> Exercise instructions
Reproduce the whole listing below exactly.
___ Data for the task ___
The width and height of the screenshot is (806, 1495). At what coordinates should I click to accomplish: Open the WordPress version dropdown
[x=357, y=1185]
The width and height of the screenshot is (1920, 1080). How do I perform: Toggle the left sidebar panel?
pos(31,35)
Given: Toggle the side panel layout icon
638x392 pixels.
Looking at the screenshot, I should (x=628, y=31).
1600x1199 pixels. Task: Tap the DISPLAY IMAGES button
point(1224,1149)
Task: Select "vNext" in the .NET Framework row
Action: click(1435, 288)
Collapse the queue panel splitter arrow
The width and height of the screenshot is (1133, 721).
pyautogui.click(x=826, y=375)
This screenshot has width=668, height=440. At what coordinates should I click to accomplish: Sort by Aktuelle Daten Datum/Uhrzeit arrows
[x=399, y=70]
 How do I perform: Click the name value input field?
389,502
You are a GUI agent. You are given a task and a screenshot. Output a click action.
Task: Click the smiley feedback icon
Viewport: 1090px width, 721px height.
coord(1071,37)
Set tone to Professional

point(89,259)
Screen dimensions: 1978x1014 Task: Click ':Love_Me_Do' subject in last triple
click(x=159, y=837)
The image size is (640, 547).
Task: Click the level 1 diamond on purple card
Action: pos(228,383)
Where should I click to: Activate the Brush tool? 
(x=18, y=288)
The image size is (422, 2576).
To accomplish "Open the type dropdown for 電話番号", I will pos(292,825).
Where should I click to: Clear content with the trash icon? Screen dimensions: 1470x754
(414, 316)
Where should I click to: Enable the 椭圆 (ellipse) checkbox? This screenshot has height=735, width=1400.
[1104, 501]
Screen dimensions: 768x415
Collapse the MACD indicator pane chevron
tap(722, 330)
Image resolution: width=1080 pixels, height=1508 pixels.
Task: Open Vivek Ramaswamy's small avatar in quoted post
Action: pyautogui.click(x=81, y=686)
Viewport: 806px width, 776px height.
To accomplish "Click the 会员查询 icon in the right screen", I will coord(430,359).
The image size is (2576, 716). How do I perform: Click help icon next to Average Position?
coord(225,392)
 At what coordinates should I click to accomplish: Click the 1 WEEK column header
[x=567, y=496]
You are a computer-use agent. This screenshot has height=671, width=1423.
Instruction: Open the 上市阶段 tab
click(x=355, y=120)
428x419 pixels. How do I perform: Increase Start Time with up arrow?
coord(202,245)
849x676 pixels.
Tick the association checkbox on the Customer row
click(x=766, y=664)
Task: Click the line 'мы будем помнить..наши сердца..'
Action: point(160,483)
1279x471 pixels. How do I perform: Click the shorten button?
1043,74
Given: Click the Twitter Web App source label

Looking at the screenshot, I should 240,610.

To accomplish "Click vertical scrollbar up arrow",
___
> Answer section
The width and height of the screenshot is (806, 1495). At what coordinates should I click to accomplish: Open the WordPress version dropdown
[x=357, y=1185]
The width and height of the screenshot is (1920, 1080). How do I perform: Toggle the left sidebar panel?
pos(31,35)
Given: Toggle the side panel layout icon
638x392 pixels.
Looking at the screenshot, I should (x=628, y=31).
1600x1199 pixels. Task: Tap the DISPLAY IMAGES button
point(1224,1149)
Task: Select "vNext" in the .NET Framework row
Action: click(1435, 288)
Collapse the queue panel splitter arrow
The width and height of the screenshot is (1133, 721).
pyautogui.click(x=826, y=375)
This screenshot has width=668, height=440. At what coordinates should I click to accomplish: Sort by Aktuelle Daten Datum/Uhrzeit arrows
[x=399, y=70]
 How do I perform: Click the name value input field?
389,502
You are a GUI agent. You are given a task and a screenshot. Output a click action.
Task: Click the smiley feedback icon
Viewport: 1090px width, 721px height.
coord(1071,37)
Set tone to Professional

point(89,259)
Screen dimensions: 1978x1014 Task: Click ':Love_Me_Do' subject in last triple
click(x=159, y=837)
The image size is (640, 547).
Task: Click the level 1 diamond on purple card
Action: pos(228,383)
Where should I click to: Activate the Brush tool? 
(x=18, y=288)
The image size is (422, 2576).
To accomplish "Open the type dropdown for 電話番号", I will pos(292,825).
Where should I click to: Clear content with the trash icon? Screen dimensions: 1470x754
(414, 316)
Where should I click to: Enable the 椭圆 (ellipse) checkbox? This screenshot has height=735, width=1400.
[1104, 501]
Screen dimensions: 768x415
Collapse the MACD indicator pane chevron
tap(722, 330)
Image resolution: width=1080 pixels, height=1508 pixels.
Task: Open Vivek Ramaswamy's small avatar in quoted post
Action: pyautogui.click(x=81, y=686)
Viewport: 806px width, 776px height.
To accomplish "Click the 会员查询 icon in the right screen", I will coord(430,359).
The image size is (2576, 716). How do I perform: Click help icon next to Average Position?
coord(225,392)
 At what coordinates should I click to accomplish: Click the 1 WEEK column header
[x=567, y=496]
You are a computer-use agent. This screenshot has height=671, width=1423.
Instruction: Open the 上市阶段 tab
click(x=355, y=120)
428x419 pixels. How do I perform: Increase Start Time with up arrow?
coord(202,245)
849x676 pixels.
Tick the association checkbox on the Customer row
click(x=766, y=664)
Task: Click the line 'мы будем помнить..наши сердца..'
Action: point(160,483)
1279x471 pixels. How do I perform: Click the shorten button?
1043,74
Given: Click the Twitter Web App source label

Looking at the screenshot, I should 240,610.

To accomplish "Click vertical scrollbar up arrow",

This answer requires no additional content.